Rhinos are extinct, just like the dinosaurs.
This sentence is one we all might be saying within the next 20 years unless the current climate changes in Africa. These beautiful animals are being poached at an incredible rate, because of the value of their horns. With that in mind, there was no doubt we were going to take advantage of the opportunity to track and maybe get a glimpse of the white rhino in person.
We were not disappointed.
We had the pleasure of tracking rhinos in Matopos National Park in Zimbabwe, with the help of a truly colorful character and guide named Andy. Andy has been living and working in the bush for almost 25 years and he tells it how it is, like it or not (my kind of guy). Andy helped give us some details on the rhino and the precarious position it is in, along with what needs to be done to help preserve them for future generations.

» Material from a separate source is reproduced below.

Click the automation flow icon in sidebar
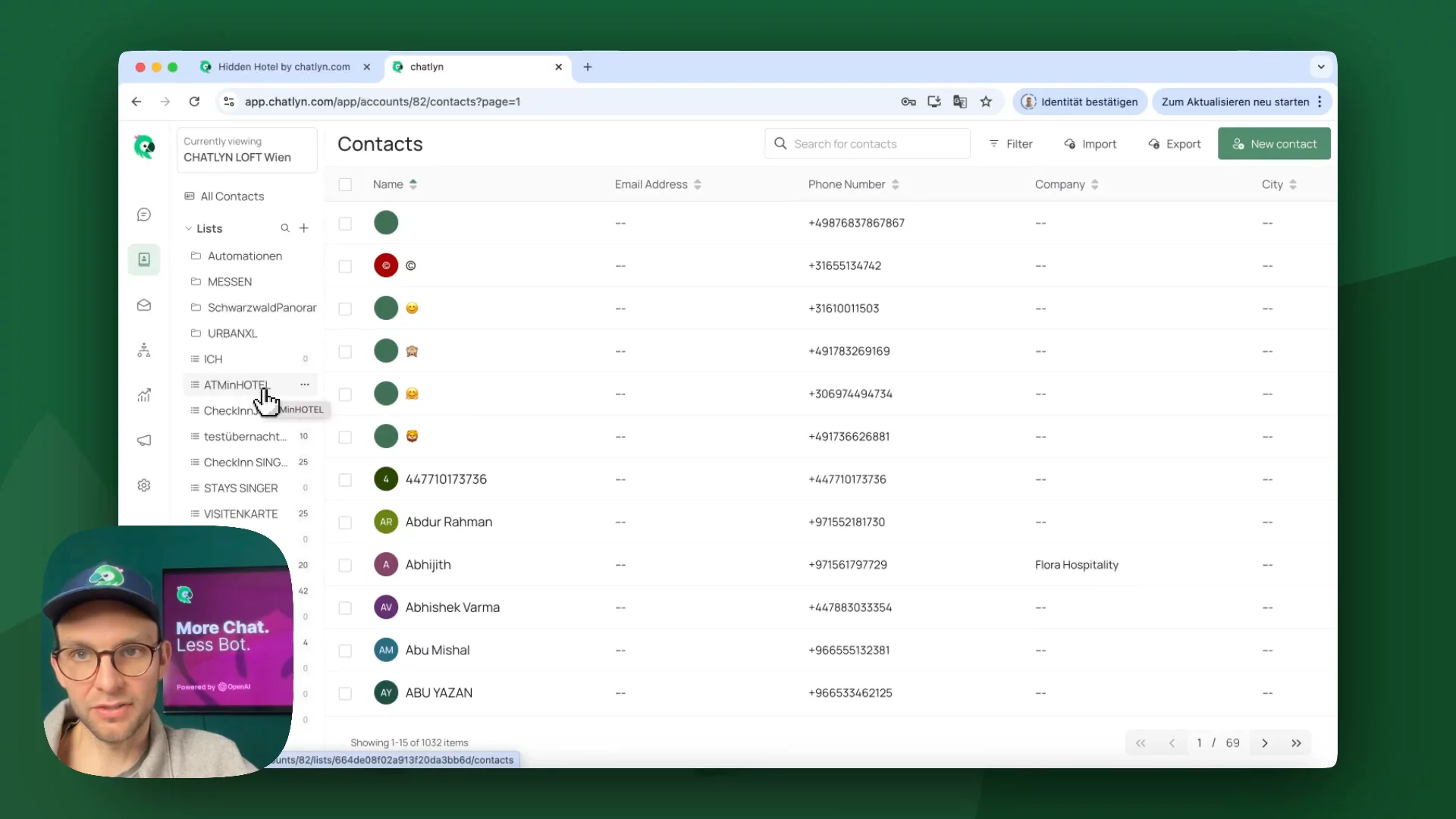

After some initial instructions on how to act and track in the bush, we were off in search of these awesome creatures.
Tracking rhinos and other animals in the wild is a simple task (according to Andy) if you know what you are looking for in the environment. Find the clues and you find the animals. Easier said than done, so we were all happy to have Andy’s expertise for our tracking.
After roughly 30 minutes we spotted a crash of rhinos! We found six in total, including a large bull and a baby. Our group stood at a distance and snapped pictures and took video for maybe 30 minutes when Andy asked if we wanted to get closer. We trusted him completely, so the majority of us took the opportunity to get a bit closer. We were about 50 feet away from these guys and it was a pretty intense feeling, but well worth it.
The rhinos were the highlight, but the scenery of the national park was also stunning. It is hard to imagine a place so peaceful, but this really is perfect spot to see and hear nothing but nature.
Along with tracking the rhino, we knew we were going to be climbing some rocks to see sand paintings inside the Silozwane cave. These painting are thousands of years old (dates are debated), but the views from the climb were as incredible as the paintings themselves!
The climb itself was fairly straightforward and we couldn’t help but stop every so often to turn and gaze out at the mountains around us. We are not hard core climbers, so this is absolutely possible for those who don’t have much of a climbing background.
Once we finally arrived inside the cave, Andy gave us all the information he had about the paintings. He does not claim to be an expert in the field, but he explained the different positions people take on the dates and who may have done the paintings. It was interesting to say the least and we enjoyed listening to him and relaxing a bit after the climb.
Tracking and seeing the white rhino in the wild is an unbelievable memory and one we will not forget. It is an experience that can’t be duplicated in many areas of the world, so we feel incredibly grateful to have had the chance to take part. It is an absolute genuine experience and there is nothing canned about it at all. For those traveling to this area, we can not recommend it enough!
We used Black Rhino Safaris as it was set up for us through our overland group. If you are in the area or planning a trip and decide to use them, be sure to ask for Andy as a guide. He is the real deal!